> **Document segment**:
|---|

A Tiny Ripple

Less than two weeks ago, George Floyd's life ended abruptly and cruelly.
What do you feel about it?  What do you think about it?  What do you do with it?

If you're like me, you are deeply disturbed by it.  By this one man's death, and the countless previous, similar deaths, and the unimaginable ones yet to come...and by all that is behind and around it that slowly and insidiously breaks down the health, worth, opportunities and well-being in every measurable form of Black people who live, breathe, and feel emotions just like any other human being. 

And you want it to be different.  Maybe you're sad.  Livid.  Terrified.  Furious.  Depressed.  Frustrated.  Overwhelmed.  Helpless.  Fed up.  All of the above.  Or, frozen and numb.

As a White person, I have options and choices about how much I engage and how I respond.  This freedom of choice is only one of my many privileges - and it leads to the challenge (and opportunity) of making the best choices about how to stand up for what I believe in.  

I have the challenge of how to lead, when I like to listen. I have the challenge of how to be courageous, when I like to be cautious. I have the challenge (that so many people have) of wielding more power than we might realize, or even want, and doing so responsibly. I have the challenge of knowing my many privileges that I did not earn, that I did not choose, that I have through no virtue of my own. 

And my real challenge is aspiring to live up to that.  It's not possible. Yet it is possible, and imperative, to choose how I use and show up with my privilege in a genuine way to address the heartbreak of seeing human lives robbed violently and callously by the same people that we entrust to protect the public welfare and safety... by a profession that represents entirely different things to different people in our country. Because demographically, and historically, we're treated entirely different ways by that uniform and the policies and procedures behind it.

|---|

> **Request a**:
In the essay "A Tiny Ripple," why does the writer say the police profession represents entirely different things to different people in the country? Explain in one to three sentences.
The essay and these records have nothing to do with each other.

> **Lines of data**:
|---|

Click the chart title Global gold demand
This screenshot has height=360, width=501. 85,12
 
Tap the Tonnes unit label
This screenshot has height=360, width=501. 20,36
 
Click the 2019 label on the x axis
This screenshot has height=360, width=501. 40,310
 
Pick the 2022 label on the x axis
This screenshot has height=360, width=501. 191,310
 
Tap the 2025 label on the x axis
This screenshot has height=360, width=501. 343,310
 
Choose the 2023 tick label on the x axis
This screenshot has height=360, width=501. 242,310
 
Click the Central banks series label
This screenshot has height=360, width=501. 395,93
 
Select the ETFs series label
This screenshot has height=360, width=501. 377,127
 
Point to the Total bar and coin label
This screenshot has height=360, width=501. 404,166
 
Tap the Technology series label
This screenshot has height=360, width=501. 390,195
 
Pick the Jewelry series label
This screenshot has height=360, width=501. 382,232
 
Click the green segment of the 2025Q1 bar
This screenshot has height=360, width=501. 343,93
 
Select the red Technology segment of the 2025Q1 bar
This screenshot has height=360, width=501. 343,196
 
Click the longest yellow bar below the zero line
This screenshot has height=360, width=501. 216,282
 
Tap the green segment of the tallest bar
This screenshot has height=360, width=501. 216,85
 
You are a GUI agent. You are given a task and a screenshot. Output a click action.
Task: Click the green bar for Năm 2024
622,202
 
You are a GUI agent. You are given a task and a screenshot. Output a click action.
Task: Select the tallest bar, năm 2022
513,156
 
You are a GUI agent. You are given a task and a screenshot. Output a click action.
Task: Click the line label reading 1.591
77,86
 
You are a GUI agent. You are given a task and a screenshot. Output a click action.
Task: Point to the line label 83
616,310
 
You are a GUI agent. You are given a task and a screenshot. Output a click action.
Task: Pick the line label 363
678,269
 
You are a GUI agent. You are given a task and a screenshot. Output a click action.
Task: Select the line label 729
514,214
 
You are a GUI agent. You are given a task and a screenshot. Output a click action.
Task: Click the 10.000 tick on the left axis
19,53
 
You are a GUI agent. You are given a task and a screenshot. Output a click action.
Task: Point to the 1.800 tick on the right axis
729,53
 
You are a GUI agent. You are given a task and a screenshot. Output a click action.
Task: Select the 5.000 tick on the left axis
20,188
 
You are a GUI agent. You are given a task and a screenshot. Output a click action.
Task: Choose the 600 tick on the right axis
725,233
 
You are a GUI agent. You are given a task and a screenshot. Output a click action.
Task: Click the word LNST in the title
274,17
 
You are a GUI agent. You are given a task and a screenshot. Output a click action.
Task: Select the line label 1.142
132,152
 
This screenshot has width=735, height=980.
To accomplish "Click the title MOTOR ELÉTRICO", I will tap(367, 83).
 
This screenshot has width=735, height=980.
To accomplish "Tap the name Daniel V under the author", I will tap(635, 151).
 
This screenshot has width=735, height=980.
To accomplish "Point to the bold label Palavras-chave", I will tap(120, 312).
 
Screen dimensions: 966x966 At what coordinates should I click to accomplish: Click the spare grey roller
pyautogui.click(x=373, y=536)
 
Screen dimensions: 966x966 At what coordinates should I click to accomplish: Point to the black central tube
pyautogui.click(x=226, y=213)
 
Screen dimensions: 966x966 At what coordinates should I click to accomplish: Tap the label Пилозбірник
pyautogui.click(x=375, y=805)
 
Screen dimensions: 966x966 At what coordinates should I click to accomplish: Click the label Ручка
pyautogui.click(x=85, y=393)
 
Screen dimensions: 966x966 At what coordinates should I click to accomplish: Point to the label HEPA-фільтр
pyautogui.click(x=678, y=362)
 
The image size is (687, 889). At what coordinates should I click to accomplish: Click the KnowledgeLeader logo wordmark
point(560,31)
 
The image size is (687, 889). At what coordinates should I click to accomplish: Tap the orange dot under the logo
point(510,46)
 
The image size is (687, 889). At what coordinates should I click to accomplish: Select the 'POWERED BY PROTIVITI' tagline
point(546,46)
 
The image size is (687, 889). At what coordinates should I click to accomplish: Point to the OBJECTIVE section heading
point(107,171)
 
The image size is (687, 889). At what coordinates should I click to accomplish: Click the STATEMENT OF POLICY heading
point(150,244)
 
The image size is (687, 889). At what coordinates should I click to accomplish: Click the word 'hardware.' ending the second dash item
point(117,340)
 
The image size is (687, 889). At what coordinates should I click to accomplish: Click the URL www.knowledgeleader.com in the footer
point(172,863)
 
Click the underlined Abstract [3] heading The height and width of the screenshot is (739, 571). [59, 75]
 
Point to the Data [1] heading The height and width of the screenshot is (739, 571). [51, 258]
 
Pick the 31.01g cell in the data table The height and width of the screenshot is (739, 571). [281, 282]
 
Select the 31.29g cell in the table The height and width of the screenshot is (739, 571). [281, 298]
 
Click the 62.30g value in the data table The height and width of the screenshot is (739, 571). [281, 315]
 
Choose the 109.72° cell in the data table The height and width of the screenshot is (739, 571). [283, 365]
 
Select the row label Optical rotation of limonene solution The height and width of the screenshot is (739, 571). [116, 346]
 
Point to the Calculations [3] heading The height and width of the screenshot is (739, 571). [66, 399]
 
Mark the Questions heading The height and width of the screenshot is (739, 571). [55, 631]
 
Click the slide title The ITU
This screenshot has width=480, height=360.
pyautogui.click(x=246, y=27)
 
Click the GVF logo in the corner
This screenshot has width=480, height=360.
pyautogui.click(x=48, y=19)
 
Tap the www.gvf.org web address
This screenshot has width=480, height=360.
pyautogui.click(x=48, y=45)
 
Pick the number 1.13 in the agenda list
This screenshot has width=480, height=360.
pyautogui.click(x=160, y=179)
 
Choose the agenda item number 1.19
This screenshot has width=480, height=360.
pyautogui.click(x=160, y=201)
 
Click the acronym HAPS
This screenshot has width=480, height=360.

|---|

> **Request b**:
Set down, word for word, the records from the line that contains "KnowledgeLeader logo wordmark" to the line that contains "Choose the 109.72°", with both of those lines included.

> **Expected output a**:
Demographically and historically, people are treated in entirely different ways by that uniform and by the policies and procedures behind it.

> **Expected output b**:
The image size is (687, 889). At what coordinates should I click to accomplish: Click the KnowledgeLeader logo wordmark
point(560,31)
 
The image size is (687, 889). At what coordinates should I click to accomplish: Tap the orange dot under the logo
point(510,46)
 
The image size is (687, 889). At what coordinates should I click to accomplish: Select the 'POWERED BY PROTIVITI' tagline
point(546,46)
 
The image size is (687, 889). At what coordinates should I click to accomplish: Point to the OBJECTIVE section heading
point(107,171)
 
The image size is (687, 889). At what coordinates should I click to accomplish: Click the STATEMENT OF POLICY heading
point(150,244)
 
The image size is (687, 889). At what coordinates should I click to accomplish: Click the word 'hardware.' ending the second dash item
point(117,340)
 
The image size is (687, 889). At what coordinates should I click to accomplish: Click the URL www.knowledgeleader.com in the footer
point(172,863)
 
Click the underlined Abstract [3] heading The height and width of the screenshot is (739, 571). [59, 75]
 
Point to the Data [1] heading The height and width of the screenshot is (739, 571). [51, 258]
 
Pick the 31.01g cell in the data table The height and width of the screenshot is (739, 571). [281, 282]
 
Select the 31.29g cell in the table The height and width of the screenshot is (739, 571). [281, 298]
 
Click the 62.30g value in the data table The height and width of the screenshot is (739, 571). [281, 315]
 
Choose the 109.72° cell in the data table The height and width of the screenshot is (739, 571). [283, 365]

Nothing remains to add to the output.